The author mentions that some mechanisms he discusses are AspectJ-specific, but that many should be portable to other aspect frameworks.
After showing patterns for testing aspects in four different categories:
- Testing integrated units: This section presents a pattern for testing a piece of an integrated system (in other words, testing both your aspects and non-aspect classes together). This technique is the only way to gain confidence in crosscutting behavior if you don't use aspects and remains a critical tool when you do use them.
- Using visual tools: The two patterns described here leverage
AspectJ's IDE support for Eclipse, also known as AJDT. Using visual tools to inspect your application's crosscutting structure is not a testing technique, strictly speaking. However, it will help you to understand and gain confidence in your application's crosscutting concerns. - Using delegation: This section demonstrates two patterns that help you tease apart the two failure types previously mentioned. By factoring some logic out of your advice and into a helper class (or method), you can write tests that check your application's crosscutting behavior independent of its crosscutting specification.
- Using mock targets: This final section includes three patterns introducing "mock targets," classes that mimic real advice targets and allow you to test the both join point matching and advice behavior without integrating your aspect it into a real target.

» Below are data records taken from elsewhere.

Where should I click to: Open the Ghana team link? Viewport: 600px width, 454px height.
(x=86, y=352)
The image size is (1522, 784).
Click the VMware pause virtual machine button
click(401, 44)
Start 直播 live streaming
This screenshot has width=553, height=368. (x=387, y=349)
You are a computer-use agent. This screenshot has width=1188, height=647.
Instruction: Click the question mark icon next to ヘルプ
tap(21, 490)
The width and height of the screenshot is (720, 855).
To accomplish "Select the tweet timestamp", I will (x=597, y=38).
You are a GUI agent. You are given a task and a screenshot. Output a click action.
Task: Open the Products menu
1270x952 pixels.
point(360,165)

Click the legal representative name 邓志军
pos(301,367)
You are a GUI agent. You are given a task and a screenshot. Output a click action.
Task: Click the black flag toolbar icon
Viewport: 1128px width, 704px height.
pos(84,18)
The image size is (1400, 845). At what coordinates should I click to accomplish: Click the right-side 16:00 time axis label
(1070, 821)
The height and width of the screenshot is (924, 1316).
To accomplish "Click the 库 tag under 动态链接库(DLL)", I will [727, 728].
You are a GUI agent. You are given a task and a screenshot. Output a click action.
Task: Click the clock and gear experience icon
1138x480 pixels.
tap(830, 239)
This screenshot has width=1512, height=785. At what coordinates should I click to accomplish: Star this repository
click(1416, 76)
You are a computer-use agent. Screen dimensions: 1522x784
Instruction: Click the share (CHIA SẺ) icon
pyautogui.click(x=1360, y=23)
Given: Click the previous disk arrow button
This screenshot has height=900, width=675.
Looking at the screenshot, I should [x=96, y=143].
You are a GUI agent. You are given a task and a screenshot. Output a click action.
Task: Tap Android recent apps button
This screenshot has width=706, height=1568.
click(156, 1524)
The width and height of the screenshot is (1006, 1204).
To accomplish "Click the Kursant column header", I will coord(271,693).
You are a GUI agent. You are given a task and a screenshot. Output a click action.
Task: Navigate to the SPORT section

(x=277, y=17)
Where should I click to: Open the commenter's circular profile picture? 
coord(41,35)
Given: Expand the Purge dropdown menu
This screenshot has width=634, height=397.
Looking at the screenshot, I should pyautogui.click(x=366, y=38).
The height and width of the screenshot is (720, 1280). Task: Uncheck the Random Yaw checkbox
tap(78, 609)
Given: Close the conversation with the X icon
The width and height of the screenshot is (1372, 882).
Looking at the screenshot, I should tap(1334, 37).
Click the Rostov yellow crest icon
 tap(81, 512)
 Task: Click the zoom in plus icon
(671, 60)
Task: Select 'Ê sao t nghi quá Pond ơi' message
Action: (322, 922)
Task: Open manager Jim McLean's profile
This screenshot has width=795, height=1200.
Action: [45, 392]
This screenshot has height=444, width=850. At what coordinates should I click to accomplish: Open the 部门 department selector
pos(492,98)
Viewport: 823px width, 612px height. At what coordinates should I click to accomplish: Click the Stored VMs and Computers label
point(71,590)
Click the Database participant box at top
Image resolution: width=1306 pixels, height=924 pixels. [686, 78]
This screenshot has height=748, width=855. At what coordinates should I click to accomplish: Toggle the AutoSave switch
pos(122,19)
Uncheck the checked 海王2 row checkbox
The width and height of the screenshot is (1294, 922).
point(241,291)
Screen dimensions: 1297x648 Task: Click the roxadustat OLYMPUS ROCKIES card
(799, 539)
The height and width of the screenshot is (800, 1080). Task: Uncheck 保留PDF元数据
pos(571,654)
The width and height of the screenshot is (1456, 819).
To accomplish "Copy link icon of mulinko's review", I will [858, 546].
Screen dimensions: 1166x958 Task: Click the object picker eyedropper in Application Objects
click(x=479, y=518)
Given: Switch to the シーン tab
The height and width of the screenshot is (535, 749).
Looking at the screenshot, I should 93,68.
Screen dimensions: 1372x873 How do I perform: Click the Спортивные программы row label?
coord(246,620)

Testing aspects is a lot like testing objects. In both cases, you need to break the behavior into components that you can test independently. A key concept to grasp is that crosscutting concerns divide into two different areas. First, there is the crosscutting specification, where you should ask yourself what parts of the program the concern affects. Second, there is the functionality, where you should ask what happens at those points. If you are only using objects, these two areas intertwine as your concern tangles itself throughout your application. However, with aspects, you can target one or both of these areas in isolation.
Writing aspects to be testable yields design benefits parallel to those achieved by factoring object-oriented code for testability. For instance, if I move my advice body into an independently testable class, I can analyze the behavior without necessarily needing to understand the way it crosscuts the application. If I modify my pointcuts to make them more accessible to mock targets, I also make them more accessible to non-test parts of the system. In both cases, I increase the flexibility and pluggability of the system as a whole.